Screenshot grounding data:
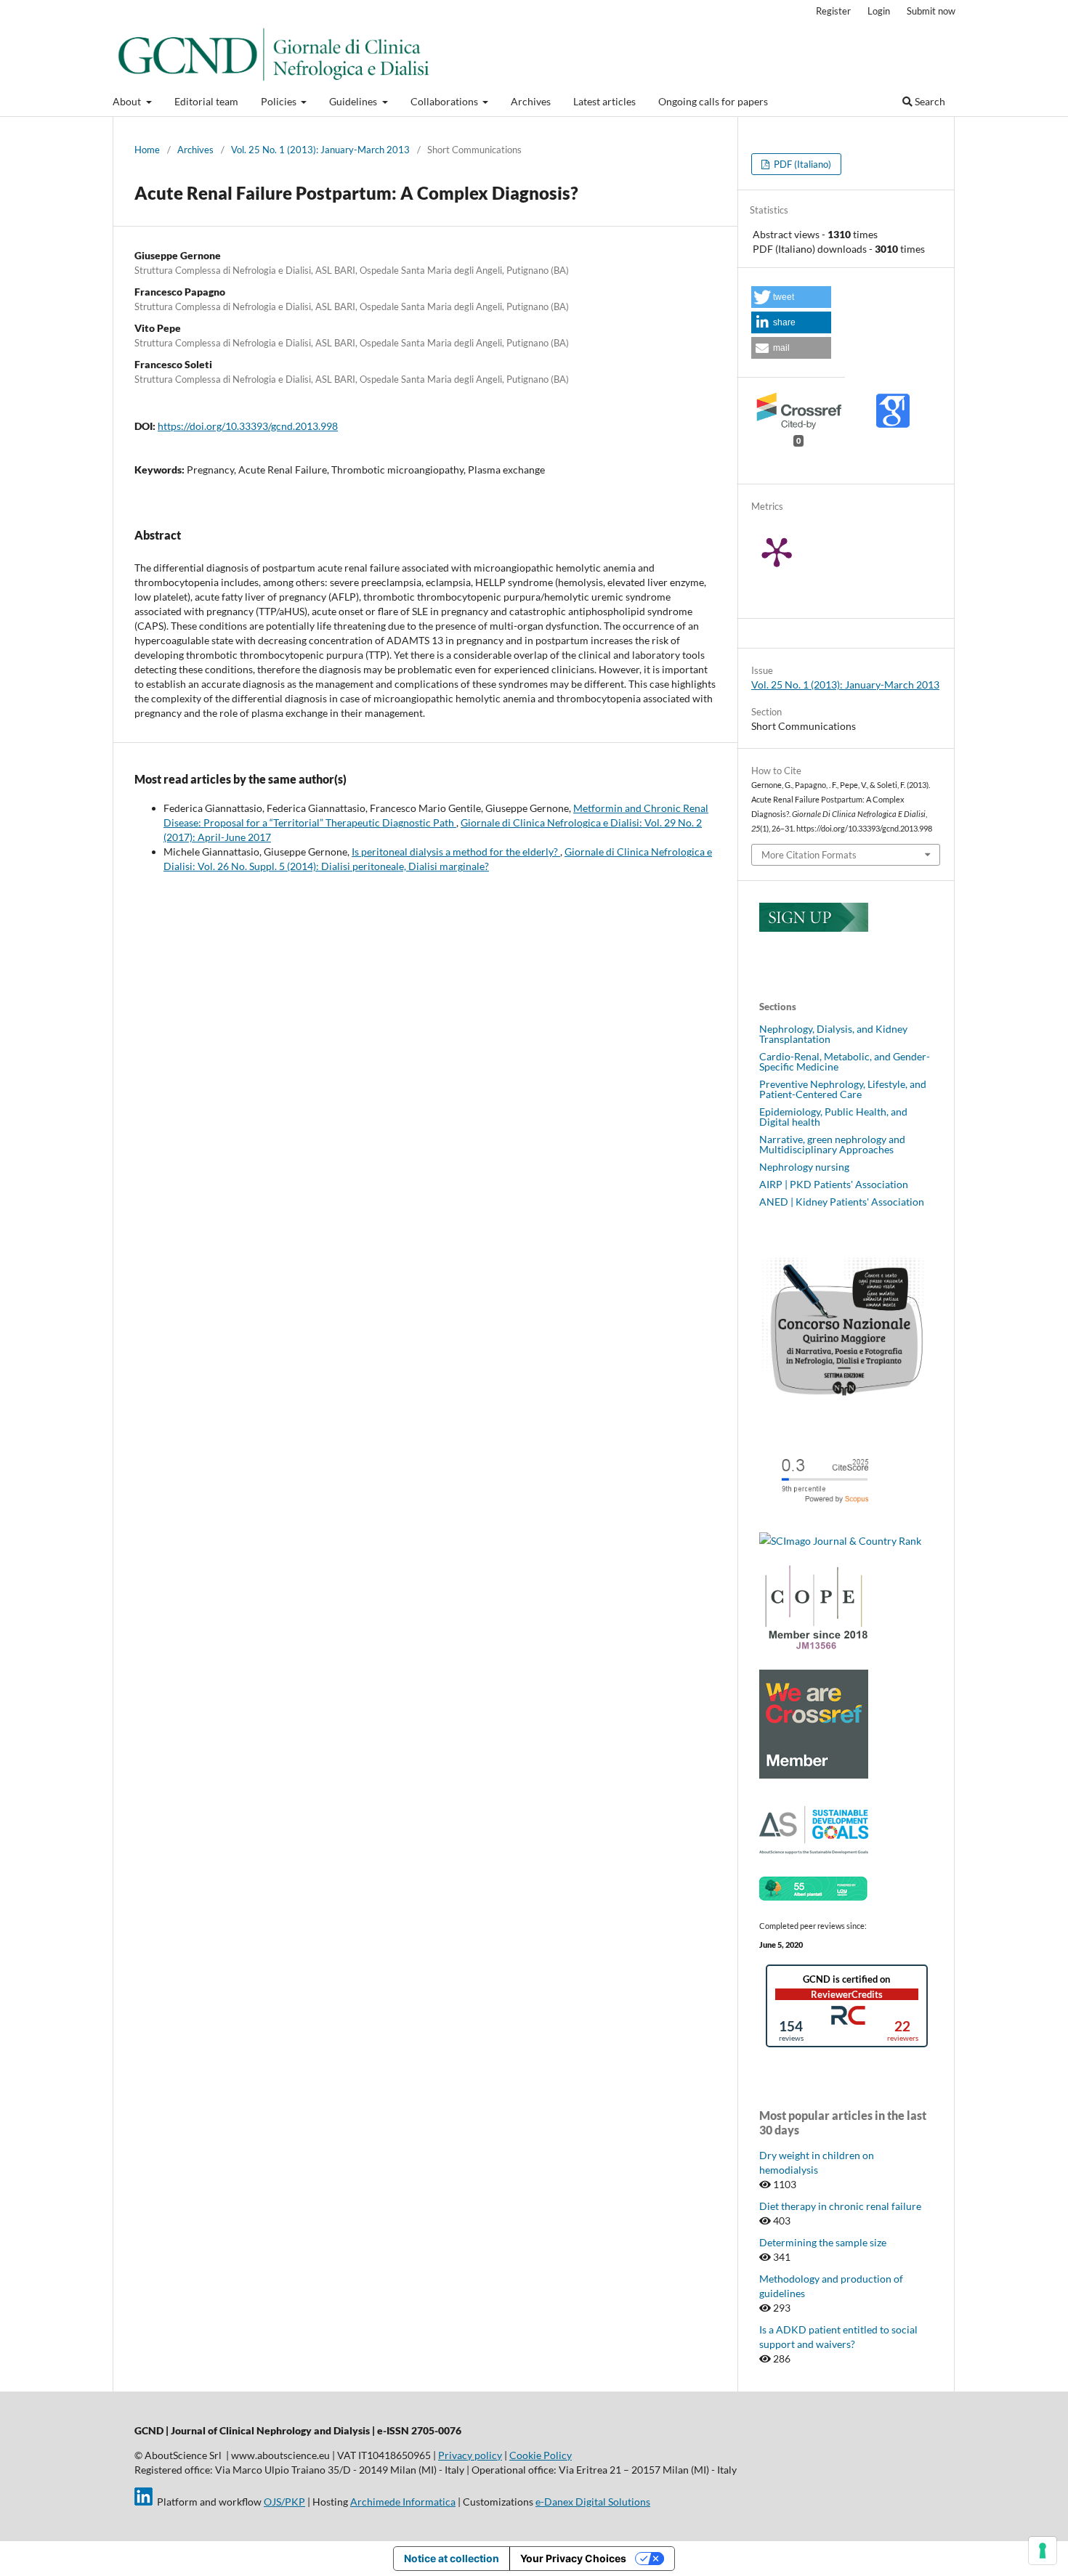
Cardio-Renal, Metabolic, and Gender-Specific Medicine (844, 1061)
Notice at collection (451, 2558)
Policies (280, 101)
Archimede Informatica (403, 2501)
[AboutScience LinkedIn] (143, 2501)
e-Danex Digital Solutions (592, 2501)
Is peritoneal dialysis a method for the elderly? (456, 851)
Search (929, 101)
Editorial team (206, 101)
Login (878, 11)
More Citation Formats (809, 855)
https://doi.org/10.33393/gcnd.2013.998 (248, 426)
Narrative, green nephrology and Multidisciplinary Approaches (832, 1144)
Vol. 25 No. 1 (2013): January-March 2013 (320, 149)
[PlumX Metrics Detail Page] (795, 551)
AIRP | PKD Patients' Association (833, 1184)
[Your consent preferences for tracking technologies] (1042, 2550)
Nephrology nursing (804, 1167)
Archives (531, 101)
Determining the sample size (822, 2242)
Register (833, 11)
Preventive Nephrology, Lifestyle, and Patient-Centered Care (842, 1089)
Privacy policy (470, 2455)
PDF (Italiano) (801, 164)
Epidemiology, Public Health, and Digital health (833, 1116)
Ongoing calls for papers (713, 101)
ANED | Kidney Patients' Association (841, 1201)
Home (147, 149)
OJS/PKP (284, 2501)
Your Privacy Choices (573, 2558)
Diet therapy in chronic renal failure (840, 2206)
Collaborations (445, 101)
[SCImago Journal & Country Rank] (840, 1541)
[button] (791, 297)
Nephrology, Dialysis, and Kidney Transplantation (833, 1034)
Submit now (931, 11)
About (128, 101)
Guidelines (354, 101)
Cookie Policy (540, 2455)
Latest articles (604, 101)
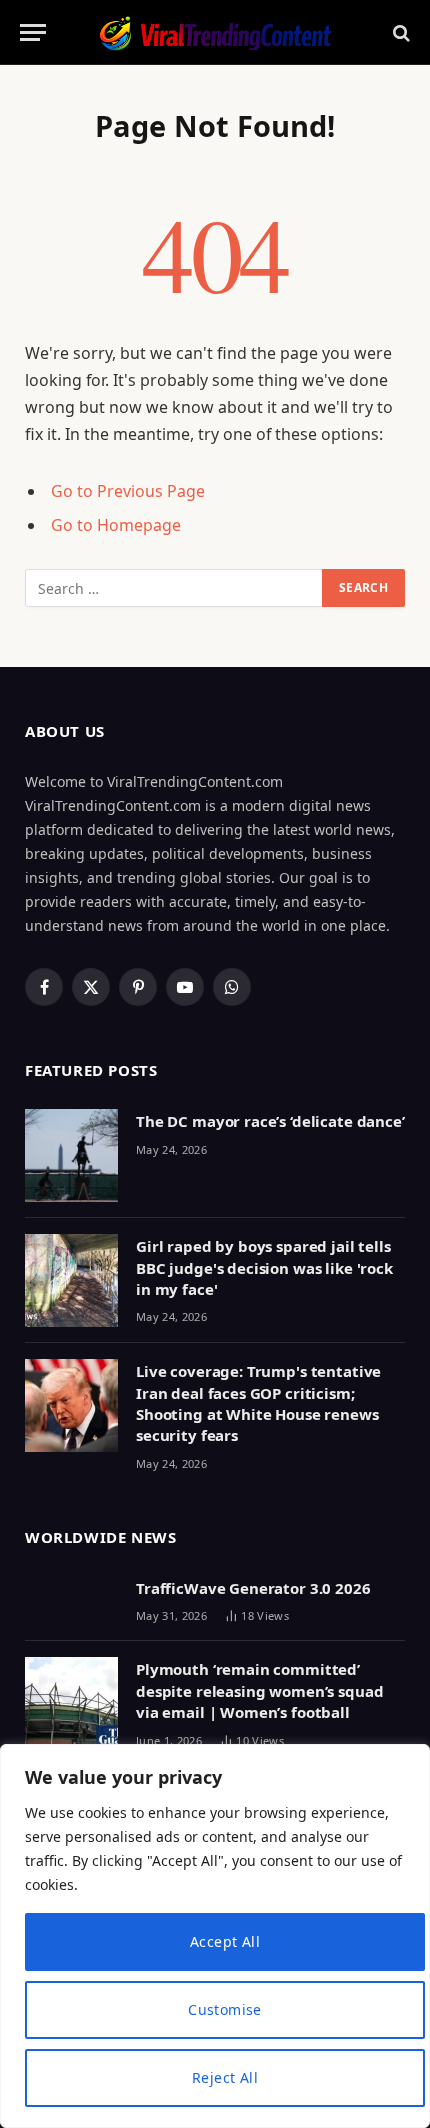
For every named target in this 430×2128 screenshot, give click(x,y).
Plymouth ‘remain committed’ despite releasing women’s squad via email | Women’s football (259, 1690)
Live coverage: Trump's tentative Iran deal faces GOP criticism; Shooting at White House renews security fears (258, 1403)
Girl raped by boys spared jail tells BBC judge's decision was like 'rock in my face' (264, 1267)
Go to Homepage (116, 525)
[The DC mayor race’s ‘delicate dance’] (71, 1155)
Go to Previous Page (128, 491)
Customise (225, 2009)
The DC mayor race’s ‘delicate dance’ (270, 1121)
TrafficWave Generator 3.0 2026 (253, 1588)
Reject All (225, 2077)
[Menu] (33, 32)
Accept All (225, 1941)
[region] (215, 1936)
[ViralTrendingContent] (215, 32)
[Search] (399, 32)
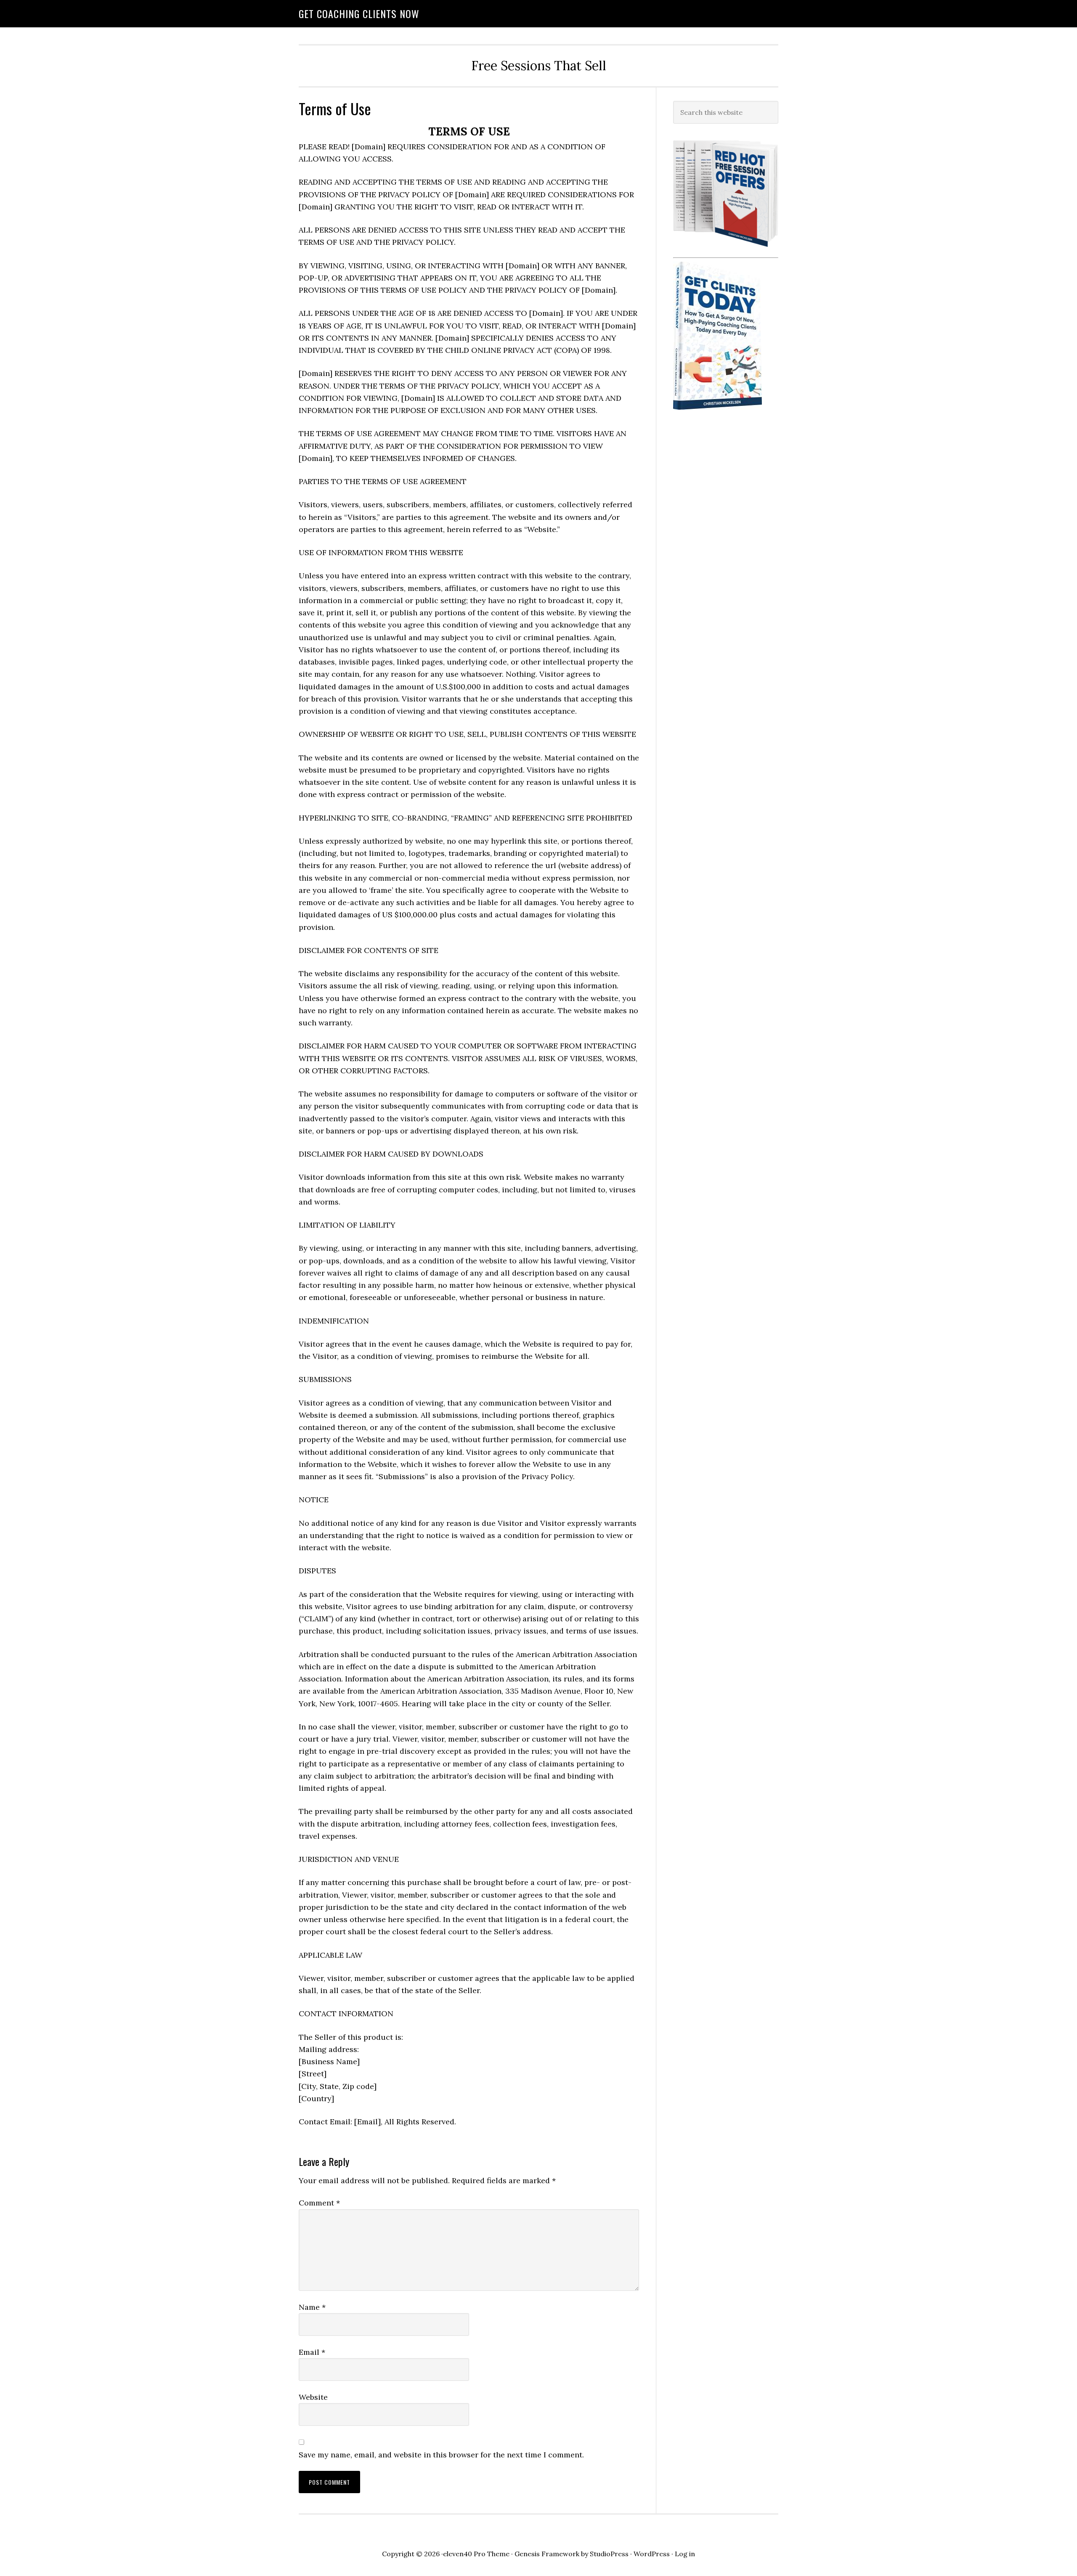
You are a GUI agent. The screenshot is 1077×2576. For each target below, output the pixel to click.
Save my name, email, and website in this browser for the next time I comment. (441, 2455)
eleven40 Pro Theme (476, 2554)
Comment (319, 2203)
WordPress (652, 2554)
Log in (685, 2554)
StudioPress (609, 2554)
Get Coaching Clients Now (359, 13)
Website (313, 2397)
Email (312, 2352)
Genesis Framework (547, 2554)
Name (312, 2307)
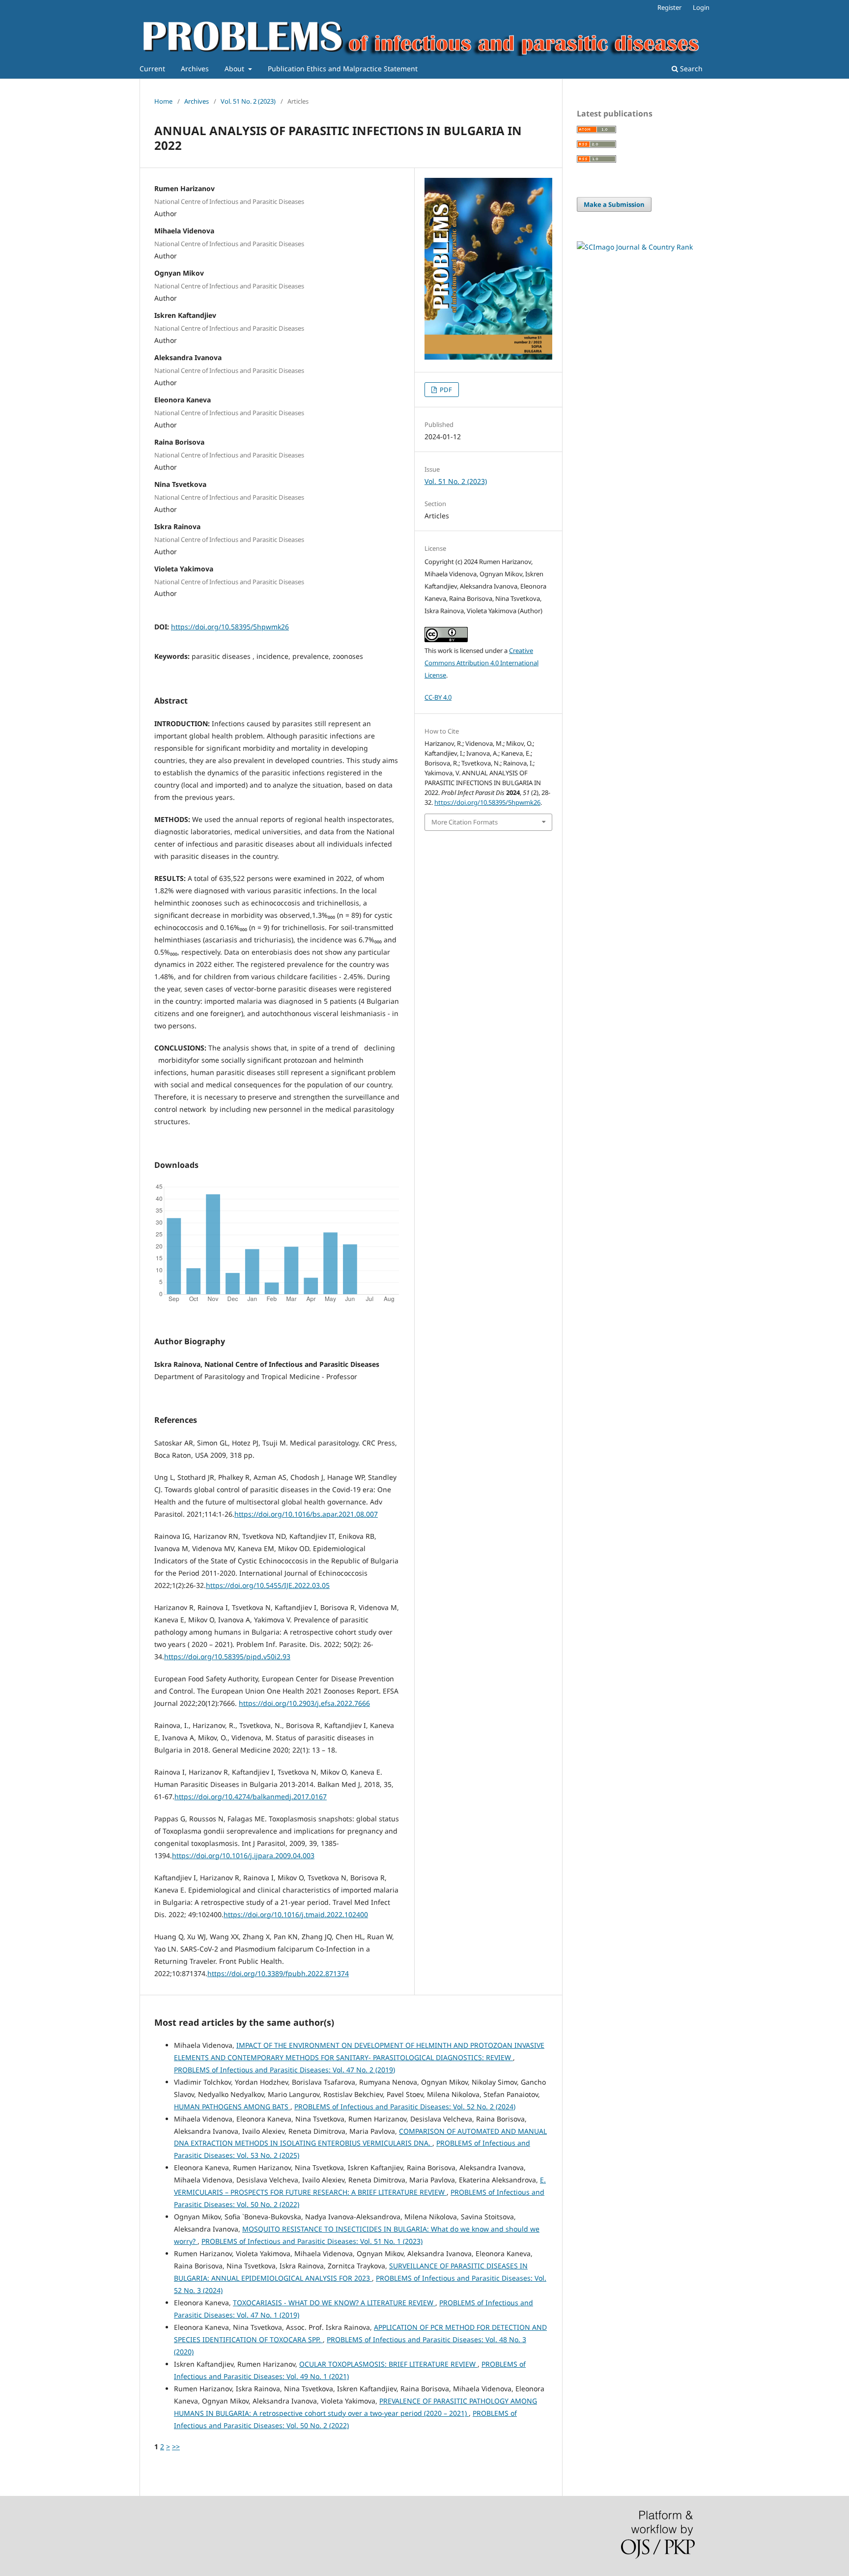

[To do] Leaving out the pictures, print every record exactly as written.

[Written reply]
Cardio-Renal, Metabolic, and Gender-Specific Medicine (844, 1061)
Notice at collection (451, 2558)
Policies (280, 101)
Archimede Informatica (403, 2501)
[AboutScience LinkedIn] (143, 2501)
e-Danex Digital Solutions (592, 2501)
Is peritoneal dialysis a method for the elderly? (456, 851)
Search (929, 101)
Editorial team (206, 101)
Login (878, 11)
More Citation Formats (809, 855)
https://doi.org/10.33393/gcnd.2013.998 (248, 426)
Narrative, green nephrology and Multidisciplinary Approaches (832, 1144)
Vol. 25 No. 1 (2013): January-March 2013 (320, 149)
[PlumX Metrics Detail Page] (795, 551)
AIRP | PKD Patients' Association (833, 1184)
[Your consent preferences for tracking technologies] (1042, 2550)
Nephrology nursing (804, 1167)
Archives (531, 101)
Determining the sample size (822, 2242)
Register (833, 11)
Preventive Nephrology, Lifestyle, and Patient-Centered Care (842, 1089)
Privacy policy (470, 2455)
PDF (Italiano) (801, 164)
Epidemiology, Public Health, and Digital health (833, 1116)
Ongoing calls for papers (713, 101)
ANED | Kidney Patients' Association (841, 1201)
Home (147, 149)
OJS/PKP (284, 2501)
Your Privacy Choices (573, 2558)
Diet therapy in chronic renal failure (840, 2206)
Collaborations (445, 101)
[SCImago Journal & Country Rank] (840, 1541)
[button] (791, 297)
Nephrology, Dialysis, and Kidney Transplantation (833, 1034)
Submit now (931, 11)
About (128, 101)
Guidelines (354, 101)
Cookie Policy (540, 2455)
Latest articles (604, 101)
For every named target in this 430×2128 screenshot, give click(x,y).
Plymouth ‘remain committed’ despite releasing women’s squad via email | Women’s football (259, 1690)
Live coverage: Trump's tentative Iran deal faces GOP criticism; Shooting at White House renews security fears (258, 1403)
Girl raped by boys spared jail tells BBC judge's decision was like 'rock in my face' (264, 1267)
Go to Homepage (116, 525)
[The DC mayor race’s ‘delicate dance’] (71, 1155)
Go to Previous Page (128, 491)
Customise (225, 2009)
The DC mayor race’s ‘delicate dance’ (270, 1121)
TrafficWave Generator 3.0 2026 (253, 1588)
Reject All (225, 2077)
[Menu] (33, 32)
Accept All (225, 1941)
[region] (215, 1936)
[ViralTrendingContent] (215, 32)
[Search] (399, 32)
You are a GUI agent. The screenshot is 1077×2576. For each target below, output the pixel to click.
Save my name, email, and website in this browser for the next time I comment. (441, 2455)
eleven40 Pro Theme (476, 2554)
Comment (319, 2203)
WordPress (652, 2554)
Log in (685, 2554)
StudioPress (609, 2554)
Get Coaching Clients Now (359, 13)
Website (313, 2397)
Email (312, 2352)
Genesis Framework (547, 2554)
Name (312, 2307)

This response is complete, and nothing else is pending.